📚 本に恋して 📚    第七回:『心の窓』 沢木耕太郎著
ページをめくると、プロローグが始まります。

特別な力を持つブルージーンズのお話しと書かれています。

但し、新品ではなく、古着屋で見つけた中古品のようです。

3ドル49セント(1ドルが140円くらいなので、490円ほどでしょうか)で、カルメンは試着もしないで買ったもののようです。

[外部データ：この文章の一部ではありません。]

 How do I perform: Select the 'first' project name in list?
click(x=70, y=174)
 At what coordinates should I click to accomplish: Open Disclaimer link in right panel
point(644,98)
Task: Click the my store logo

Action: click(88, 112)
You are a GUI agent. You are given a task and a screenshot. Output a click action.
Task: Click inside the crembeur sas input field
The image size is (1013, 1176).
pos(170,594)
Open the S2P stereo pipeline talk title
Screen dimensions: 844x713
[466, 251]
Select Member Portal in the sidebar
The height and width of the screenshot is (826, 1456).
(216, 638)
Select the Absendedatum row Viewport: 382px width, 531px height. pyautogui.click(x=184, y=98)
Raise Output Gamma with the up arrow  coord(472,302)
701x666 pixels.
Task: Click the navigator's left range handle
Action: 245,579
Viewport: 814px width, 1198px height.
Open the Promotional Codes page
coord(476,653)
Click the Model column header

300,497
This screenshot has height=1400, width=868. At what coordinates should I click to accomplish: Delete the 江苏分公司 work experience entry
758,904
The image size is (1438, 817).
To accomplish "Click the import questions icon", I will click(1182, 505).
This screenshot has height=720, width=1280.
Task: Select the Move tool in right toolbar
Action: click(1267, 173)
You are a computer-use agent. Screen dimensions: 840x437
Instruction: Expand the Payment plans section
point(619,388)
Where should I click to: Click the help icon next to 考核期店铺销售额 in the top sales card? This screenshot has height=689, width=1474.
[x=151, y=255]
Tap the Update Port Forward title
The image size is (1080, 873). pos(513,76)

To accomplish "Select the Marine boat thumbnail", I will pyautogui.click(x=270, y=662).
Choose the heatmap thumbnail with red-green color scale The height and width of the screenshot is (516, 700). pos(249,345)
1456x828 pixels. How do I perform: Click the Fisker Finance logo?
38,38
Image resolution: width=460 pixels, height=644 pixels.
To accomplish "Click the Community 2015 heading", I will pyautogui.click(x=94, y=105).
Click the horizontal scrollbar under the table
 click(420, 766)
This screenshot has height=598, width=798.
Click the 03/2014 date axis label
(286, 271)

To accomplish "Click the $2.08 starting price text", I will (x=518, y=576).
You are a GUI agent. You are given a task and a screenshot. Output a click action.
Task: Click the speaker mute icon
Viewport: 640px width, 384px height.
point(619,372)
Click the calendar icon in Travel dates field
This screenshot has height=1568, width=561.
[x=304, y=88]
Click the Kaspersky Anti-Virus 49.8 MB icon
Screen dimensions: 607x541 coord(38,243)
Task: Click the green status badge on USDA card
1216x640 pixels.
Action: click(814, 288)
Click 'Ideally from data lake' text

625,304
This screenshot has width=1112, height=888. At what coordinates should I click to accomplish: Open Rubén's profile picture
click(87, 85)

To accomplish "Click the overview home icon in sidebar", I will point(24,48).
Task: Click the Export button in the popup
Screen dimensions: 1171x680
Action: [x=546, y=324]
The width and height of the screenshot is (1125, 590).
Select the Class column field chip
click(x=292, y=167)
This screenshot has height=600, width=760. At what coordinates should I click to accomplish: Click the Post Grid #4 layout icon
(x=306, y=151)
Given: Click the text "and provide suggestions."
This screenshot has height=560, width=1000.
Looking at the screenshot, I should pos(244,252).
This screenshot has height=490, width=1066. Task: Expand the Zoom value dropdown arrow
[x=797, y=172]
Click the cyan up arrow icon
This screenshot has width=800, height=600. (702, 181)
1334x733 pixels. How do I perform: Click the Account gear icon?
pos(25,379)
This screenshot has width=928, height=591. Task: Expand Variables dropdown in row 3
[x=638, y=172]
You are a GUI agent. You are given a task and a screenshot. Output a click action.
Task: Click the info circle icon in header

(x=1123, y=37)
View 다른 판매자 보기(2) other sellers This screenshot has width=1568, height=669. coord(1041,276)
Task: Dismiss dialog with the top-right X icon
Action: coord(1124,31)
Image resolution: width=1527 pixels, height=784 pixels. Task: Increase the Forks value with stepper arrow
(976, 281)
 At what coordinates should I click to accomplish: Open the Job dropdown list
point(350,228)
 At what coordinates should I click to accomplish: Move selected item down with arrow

でも、4人がカルメンの家に集まった時、偶然にもみんなの目に止まり、順番にはいてみることになりました。

すると、どうでしょう。

ピッタリなのです。

どんな体型にも合うのです。

正に、魔法のパンツと言ってもいいくらいです。

気に入った彼女たちは、この夏休みの間、パンツを共有することを決めます。

* *

4人は、アメリカのジョージタウン(ワシントンD.C)に住む高校生です。
全員15歳。

大の仲良しですが、今年の夏、初めて別々に過ごすことになります。

カルメンは、サウスカロライナ(アメリカ南東部)のパパ(離婚して別居中)のところへ、
レーナは、ギリシャの祖父母の家へ、
ブリジットは、バハカリフォルニア(メキシコ最北の州)のサッカー・キャンプへ、
そして、ティビーだけは自分の家に残ってアルバイトをします。

彼女たちは、離れ離れになる前日の夜、みんなで集まって、パンツをはく順番を決めます。

最初がレーナで、
次はティビー、
3番目がカルメンで、
最後がブリジット。
そして、一巡したら逆回りに戻すことも決めました。

更に、『トラベリング・パンツの誓い』を立てます。

「今宵、このジーンズに4人組としての愛を捧げる。世界中どこへ行こうと、われわれがジーンズによって愛を受け止めれらますように」と。